One of the biggest tinsel town stories of the year 2005 – the much-hyped release of Ketan Mehta’s long-awaited magnum opus, Mangal Pandey - The Rising – was anything but an unqualified success story. But the sort of play that the film got in the media – during the process of its casting, its initial planning, its actual making and, finally, its arrival at the theatres – far outstripped the attention that was attracted by supposedly more successful releases.

The reason was pretty obvious to everybody – Mangal Pandey was Aamir Khan’s first release in four years. The meticulous actor has deservedly earned the status of a cult figure, a man capable of helping Bollywood make the giant leap to the next level – from being a hopelessly insular subcontinental film industry to an outward-looking global player.
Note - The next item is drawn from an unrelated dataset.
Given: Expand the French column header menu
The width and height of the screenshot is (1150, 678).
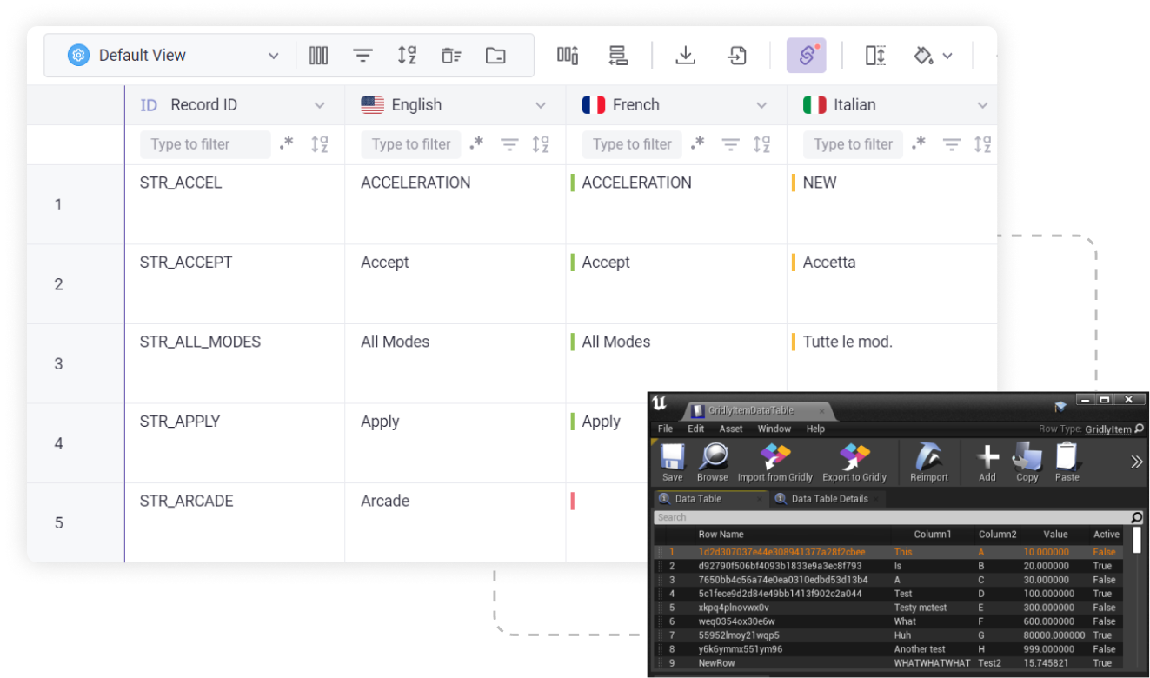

He came close to achieving just that in 2001 with the self-produced Lagaan.The Rs 35-crore Mangal Pandey, based loosely on a script that Ketan Mehta had first written well over a decade and a half ago for Amitabh Bachchan, got off the blocks primarily because of the international profile that Aamir had managed to garner for himself and his work, riding on the success of Lagaan.

It wasn’t without reason that the star demanded and got a whopping fee of Rs 7 crore, one-fifth of the film’s total budget. He was after all committing three full years of his life and career to the project.

The Hindi-English bilingual Mangal Pandey was planned and executed as a global product, with James Bond villain Toby Stephens roped in to play the pivotal character of a British officer who befriends the Indian freedom fighter.

Producer Bobby Bedi unveiled Mangal Pandey for the international press and distribution outfits at the Cannes Film Festival earlier this year, making it a point to keep Indian critics out of the show. The film aroused a fair bit of curiosity and was picked up by the Locarno film festival organisers for a gala screening. Mangal Pandey – The Rising went on to earn a decent amount of money at the British box office, but eventually fell woefully short of its avowed target.

If The Rising did not quite rise to the occasion, it was because the attempted marriage between Bollywood narrative conventions, complete with item numbers and mujras, and the rigour of a world-class historical epic was a complete non-starter.